American conductor (born 1961)

Timothy Wellington Muffitt (born 1961) is an American conductor.

==Biography==
Timothy Muffitt was born in Bridgeport, Connecticut, and began playing the piano at the age of seven, later adding viola and trumpet. He studied music at the Eastman School of Music, training in orchestral direction under the guidance of David Effron, earning a degree in Doctor of Musical Arts.

=== Education ===
Muffitt completed his undergraduate and masters studies at the Ohio State University, receiving his Master of Arts in 1986. His thesis was titled "The first symphony of Charles Ives : a historical and analytical survey"
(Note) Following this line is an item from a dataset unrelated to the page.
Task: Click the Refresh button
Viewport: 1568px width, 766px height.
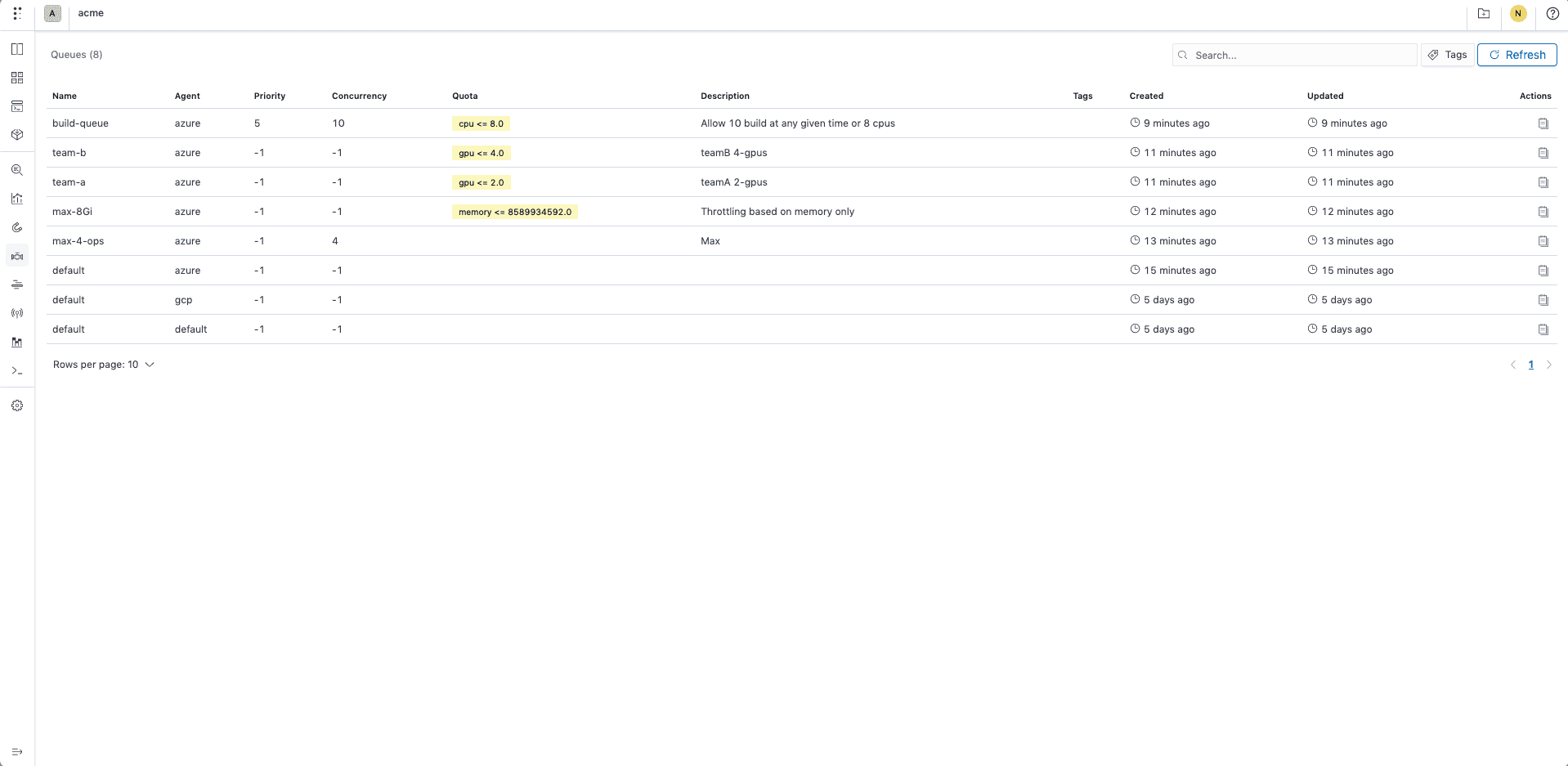Action: (x=1516, y=55)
He received his doctoral degree (DMA) from the Eastman School of Music in 1995, studying under David Effron, Timothy Russell, Murry Sidlin and Walter Hendl. His dissertation was titled "Programming philosophies and innovations of select professional orchestra conductors".

==Musical career==
Muffitt has been the music director and conductor of the Baton Rouge Symphony Orchestra since 1999, as well as music director and conductor of the Lansing Symphony Orchestra since 2006.

In the past, Muffitt was the associate conductor of the Austin Symphony Orchestra and the artistic director of the Louisiana Philharmonic Orchestra of New Orleans in relation to the Casual Classics Series.
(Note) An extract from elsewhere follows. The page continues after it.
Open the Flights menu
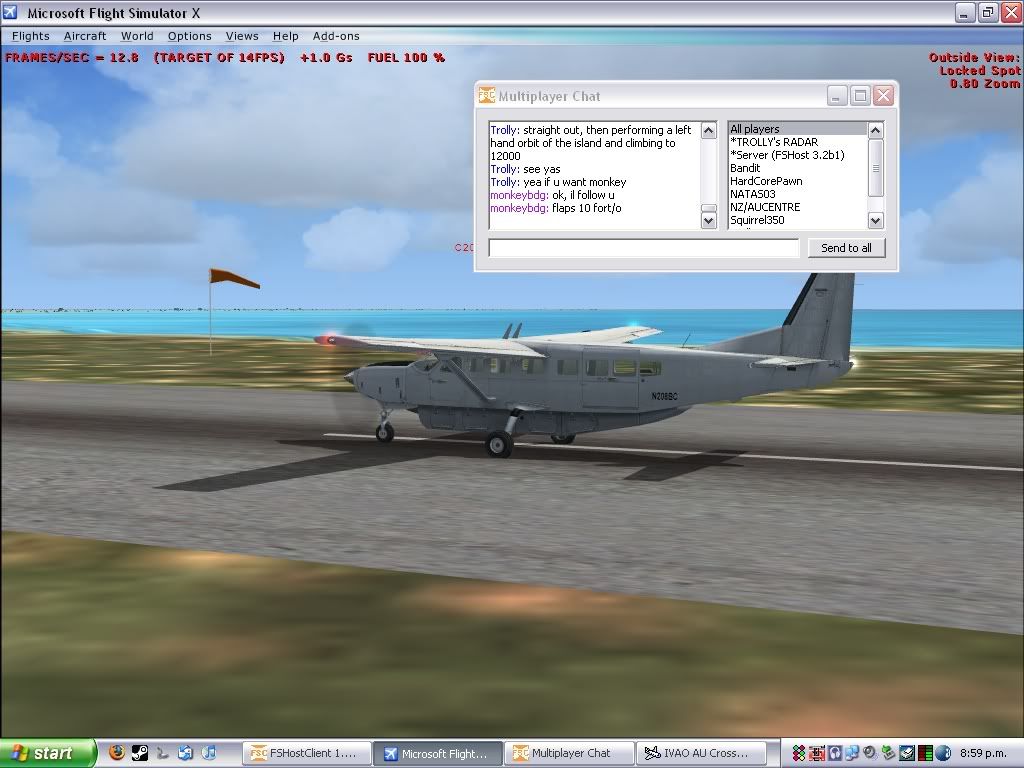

In addition to his work with professional orchestras, Muffitt is also the artistic director of the Chautauqua Institution Music School and the conductor of the Chautauqua's Music School Festival Orchestra, one of the best orchestral groups in the country.

He also appears with other major orchestras throughout the country, including the Saint Louis Symphony, the Tulsa Symphony, the San Francisco Symphony and the Long Beach Symphony. He also recently debuted at the Hollywood Bowl.

Other Muffitt collaborations have been with the symphony orchestras of Houston, Phoenix, Edmonton and Spokane, with the Pro Musica Chamber Orchestra of Columbus Ohio, the Buffalo Philharmonic, the Virginia Symphony, the Grant Park Music Festival Orchestra of Chicago and the Harrisburg Symphony Orchestra.

He has worked with important artists such as Yo-Yo Ma, Renee Fleming, Dame Kiri Te Kanawa, Andre Watts, Alicia de Larrocha, Pinchas Zukerman, Van Cliburn, Lynn Harrell, Itzhak Perlman and the composers John Cage, Joseph Schwantner, Ellen Taffe Zwilich, John Harbison, Joan Tower and Bernard Rands among others.

In January 2019 the Baton Rouge Symphony Orchestra announced that Timothy Muffitt will leave his position next year. Muffitt will conduct the orchestra until the 2019–20 season, his twentieth season with the organization, and will therefore be appointed Laureate Music Director.

In February 2025 the Lansing Symphony Orchestra announced that Maestro Muffitt would be retiring at the end of the 2025-26 season, the LSO's 96th, after serving as the music director and conductor for 20 years. He will remain involved as an artistic advisor for the following season.